Liberal knowledge and the philosophical habit of mind. Newman’s defense of liberal education in The Idea of a University rested on the claim that the purpose of a university is the formation of the intellect, not the filling of it—the cultivation of the philosophical habit of mind that perceives relations between different forms of knowledge, exercises judgment across domains, and sees not merely what things are but how they relate and what they mean. AI has provided the empirical demonstration that this formation is what the machine cannot commoditize: the capacity for connected thinking, for perceiving the unity within the diversity, for the kind of synthetic judgment that generates insight from the intersection of domains.
The central debate is whether Newman’s distinction between notional and real assent tracks a real cognitive difference or a theological one—whether the categories are descriptively accurate or constructed to serve a specifically religious epistemology. The secular philosophical tradition has largely absorbed the distinction under the heading of propositional versus non-propositional knowledge, or explicit versus tacit knowledge, finding in Michael Polanyi’s framework the closest secular parallel.

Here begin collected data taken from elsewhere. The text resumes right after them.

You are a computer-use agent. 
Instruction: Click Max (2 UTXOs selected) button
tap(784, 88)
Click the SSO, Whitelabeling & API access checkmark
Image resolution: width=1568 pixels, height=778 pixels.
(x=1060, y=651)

Newman scholars have noted that the convergence with Polanyi is not accidental: both are describing the same phenomenon of knowledge that exceeds and underlies its explicit formulation. For the AI context, the philosophical provenance matters less than the phenomenological accuracy: there is something it is like to be formed by years of engagement with a domain that is not captured by having processed large quantities of text about that domain, and this something is precisely what the model lacks and what produces the characteristic failures—the hallucinated citation, the confident wrongness, the collapse of apparent insight under examination—that Newman’s framework predicts. A second debate concerns the illative sense and its relationship to emerging AI capabilities. Optimists argue that sufficiently large models, trained on the outputs of illative reasoning, develop something structurally analogous—a capacity for contextually appropriate informal inference. Newman’s response, extrapolated from the framework, would be that the illative sense is personal in a sense that no model can replicate: it is accountable, domain-specific, formed through engagement that the model never underwent, and grounded in a biography that the model does not have. The surface resemblance between a confident AI output and an expert’s confident judgment conceals this difference—and concealing it is, in Newman’s terms, the grammar of the prompt masquerading as the grammar of assent.